I'm trying to import from CSV format for my database. Ideally, I want the incoming CSV information to be all within one file. However, some properties are shared between, what I want to be, different node types.
However, the data rows which have an entry in column E need to be nodes of a different type and so shouldn't be included in the collection. My code is as below:
LOAD CSV WITH HEADERS FROM "file:/Plastering.csv" AS line
CREATE (Pr:Process {id: line.Step Number, name: line.Step Name})
WITH Pr order by Pr.id ASC
WITH collect(Pr) as Pr1
CALL apoc.nodes.link(Pr1, 'NEXT')
RETURN Pr1
I've been also struggling with this while importing.
I think it would be nice if Neo4J created examples for this, as there is a lot of power to be had in having conditionals used in the IMPORT. (I've been comparing Cypher with Gremlin and Gremlin appears to only import CSV and not do be able to do anything interesting with the import.)
I did find there is WHEN and CALL apoc.when (I'm not too sure of the difference):
There's also CASE and CALL apoc.do.case:
The puzzle I'm trying to figure out, is how to conditonal match existing NODEs (including not matching any) and create new relationships (or not) based on what's being loaded from the CSV.
I also found this:
MATCH (c:Jaguar{name:"JLR 2.5Ltr"})-[:REPRESENTED_BY]->(v)
RETURN CASE WHEN c IS NULL THEN false ELSE true END as c
Here is my solution that worked for me to import data from a .csv file with forty columns and some null values for some columns. And, each row had data to create eight nodes. This successfully worked in production!

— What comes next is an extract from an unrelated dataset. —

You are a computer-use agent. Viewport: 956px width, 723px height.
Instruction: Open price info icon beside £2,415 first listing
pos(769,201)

LOAD CSV WITH HEADERS FROM "file:/Plastering.csv" AS line
FOREACH(ignoreMe IN CASE WHEN line.Input IS NULL AND line.StepName IS NOT NULL THEN [1] ELSE [] END|
CREATE (Pr:Process {id: line.StepNumber, name: line.StepName})
)
FOREACH(ignoreMe IN CASE WHEN line.Input IS NOT NULL AND line.StepName IS NULL THEN [1] ELSE [] END|
CREATE (Pr:Process {id: line.StepNumber, name: line.Input)
)
Ha, this is neat. Very easy to read and I'm pretty sure it's doing what I need, but there is one little syntax error that's stopping me from actually outputting the graphic. When I add the query to it, like this:
LOAD CSV WITH HEADERS FROM "file:/Plastering.csv" AS line
FOREACH(ignoreMe IN CASE WHEN line.Input IS NULL AND line.Step Name IS NOT NULL THEN [1] ELSE END|
CREATE (Pr:ProcessStep {id: line.Step Number, name: line.Step Name}))
FOREACH(ignoreMe IN CASE WHEN line.Input IS NOT NULL AND line.Step Name IS NULL THEN [1] ELSE END|
CREATE (In:Input {id: line.Step Number, name: line.Input}))

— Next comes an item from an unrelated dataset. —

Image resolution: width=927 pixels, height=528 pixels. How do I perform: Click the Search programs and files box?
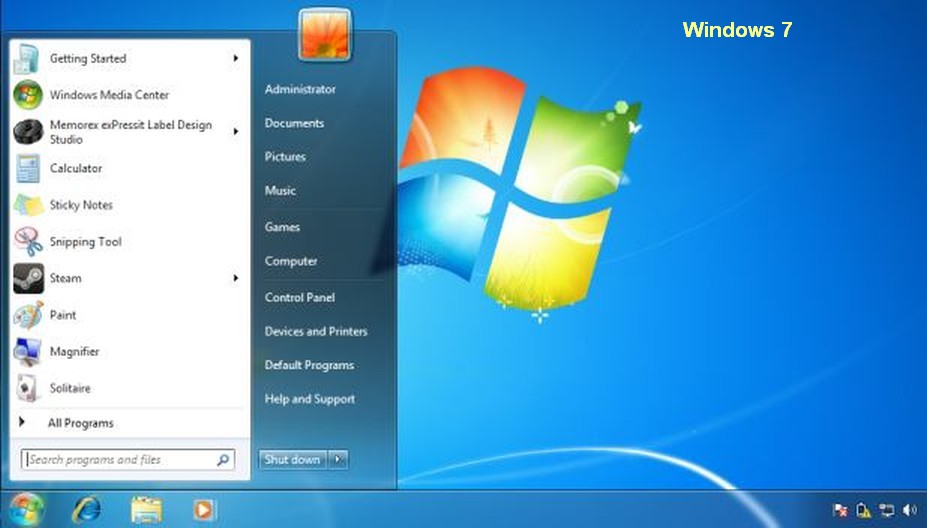point(118,460)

WITH Pr order by Pr.id ASC
WITH collect(Pr) as Pr1
CALL apoc.nodes.link(Pr1, 'NEXT')
RETURN Pr1
...it tells me 'Variable Pr not defined'. Any idea why that would be?
There is a caveat in using FOREACH: The variables will not be propagated and are contained within the loop. Also, while loading the data it's better not to RETURN any values. Complete the import process and then query on the database. If you want to check just run couple of rows and check the results.
After LOAD statement, add WITH line LIMIT 2. This will import only two rows of data.